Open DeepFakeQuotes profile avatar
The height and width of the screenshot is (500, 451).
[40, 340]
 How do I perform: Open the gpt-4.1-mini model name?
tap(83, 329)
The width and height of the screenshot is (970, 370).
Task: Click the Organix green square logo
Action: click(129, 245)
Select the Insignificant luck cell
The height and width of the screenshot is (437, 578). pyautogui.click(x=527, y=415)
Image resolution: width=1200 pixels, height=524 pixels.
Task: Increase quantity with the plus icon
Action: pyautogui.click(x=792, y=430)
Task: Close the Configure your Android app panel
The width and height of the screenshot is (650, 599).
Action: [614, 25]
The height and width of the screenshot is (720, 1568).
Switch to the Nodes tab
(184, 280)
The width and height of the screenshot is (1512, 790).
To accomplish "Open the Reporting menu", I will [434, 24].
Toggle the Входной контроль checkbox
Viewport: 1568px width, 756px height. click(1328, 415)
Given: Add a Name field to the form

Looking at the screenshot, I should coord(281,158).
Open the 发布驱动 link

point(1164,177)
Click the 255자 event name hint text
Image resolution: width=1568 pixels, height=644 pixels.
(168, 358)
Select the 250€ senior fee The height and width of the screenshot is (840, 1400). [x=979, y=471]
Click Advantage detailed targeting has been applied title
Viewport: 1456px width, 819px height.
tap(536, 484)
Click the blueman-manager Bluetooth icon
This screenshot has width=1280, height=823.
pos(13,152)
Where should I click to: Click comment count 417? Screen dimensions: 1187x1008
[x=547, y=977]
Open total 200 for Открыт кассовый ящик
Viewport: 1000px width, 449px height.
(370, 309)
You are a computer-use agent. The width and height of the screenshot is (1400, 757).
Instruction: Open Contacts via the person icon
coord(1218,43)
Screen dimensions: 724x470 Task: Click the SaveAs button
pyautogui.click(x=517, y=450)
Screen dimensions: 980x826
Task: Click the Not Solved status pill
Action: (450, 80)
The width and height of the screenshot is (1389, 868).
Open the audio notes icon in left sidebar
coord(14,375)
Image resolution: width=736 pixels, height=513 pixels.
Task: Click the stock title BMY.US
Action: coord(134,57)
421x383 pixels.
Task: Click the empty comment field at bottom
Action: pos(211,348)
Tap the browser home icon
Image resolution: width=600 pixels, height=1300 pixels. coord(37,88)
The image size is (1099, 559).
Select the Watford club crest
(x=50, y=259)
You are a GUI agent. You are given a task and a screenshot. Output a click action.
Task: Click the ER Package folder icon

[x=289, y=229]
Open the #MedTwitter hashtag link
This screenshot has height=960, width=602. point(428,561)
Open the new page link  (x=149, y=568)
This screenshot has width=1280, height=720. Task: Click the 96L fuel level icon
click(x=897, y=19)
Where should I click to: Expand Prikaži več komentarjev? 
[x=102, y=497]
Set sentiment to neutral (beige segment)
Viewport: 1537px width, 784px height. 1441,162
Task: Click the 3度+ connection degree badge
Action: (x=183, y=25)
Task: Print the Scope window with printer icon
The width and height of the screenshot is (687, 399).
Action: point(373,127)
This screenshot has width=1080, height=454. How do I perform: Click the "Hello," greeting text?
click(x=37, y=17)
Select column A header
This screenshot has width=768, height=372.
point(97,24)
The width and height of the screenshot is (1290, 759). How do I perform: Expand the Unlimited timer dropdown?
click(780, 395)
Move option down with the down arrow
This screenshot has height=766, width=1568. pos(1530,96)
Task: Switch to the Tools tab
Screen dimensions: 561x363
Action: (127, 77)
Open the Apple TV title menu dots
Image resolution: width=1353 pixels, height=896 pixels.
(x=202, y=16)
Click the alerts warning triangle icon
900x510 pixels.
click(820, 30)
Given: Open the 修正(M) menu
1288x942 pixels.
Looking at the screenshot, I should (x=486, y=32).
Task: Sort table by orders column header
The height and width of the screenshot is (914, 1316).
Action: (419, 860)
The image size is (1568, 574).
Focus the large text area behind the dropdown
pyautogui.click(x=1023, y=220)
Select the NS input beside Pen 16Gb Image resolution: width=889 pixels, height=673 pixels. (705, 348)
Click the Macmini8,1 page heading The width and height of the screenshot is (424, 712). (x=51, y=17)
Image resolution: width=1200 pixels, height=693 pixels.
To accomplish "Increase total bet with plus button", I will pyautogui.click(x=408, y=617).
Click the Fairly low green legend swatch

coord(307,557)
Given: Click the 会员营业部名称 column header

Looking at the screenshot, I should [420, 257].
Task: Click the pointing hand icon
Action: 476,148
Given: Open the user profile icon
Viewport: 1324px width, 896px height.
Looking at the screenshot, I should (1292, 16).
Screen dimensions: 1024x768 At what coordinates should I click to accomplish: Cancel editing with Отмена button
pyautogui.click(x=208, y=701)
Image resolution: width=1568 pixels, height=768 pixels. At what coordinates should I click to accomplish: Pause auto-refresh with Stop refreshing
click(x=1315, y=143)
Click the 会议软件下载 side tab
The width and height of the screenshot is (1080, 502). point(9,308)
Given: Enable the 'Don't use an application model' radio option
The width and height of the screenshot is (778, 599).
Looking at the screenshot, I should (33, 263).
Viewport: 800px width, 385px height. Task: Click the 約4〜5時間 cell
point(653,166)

§ §

Work to be completed
Using the data above, tally the lines that contain the string "menu" and state only the result.

Solved problem
3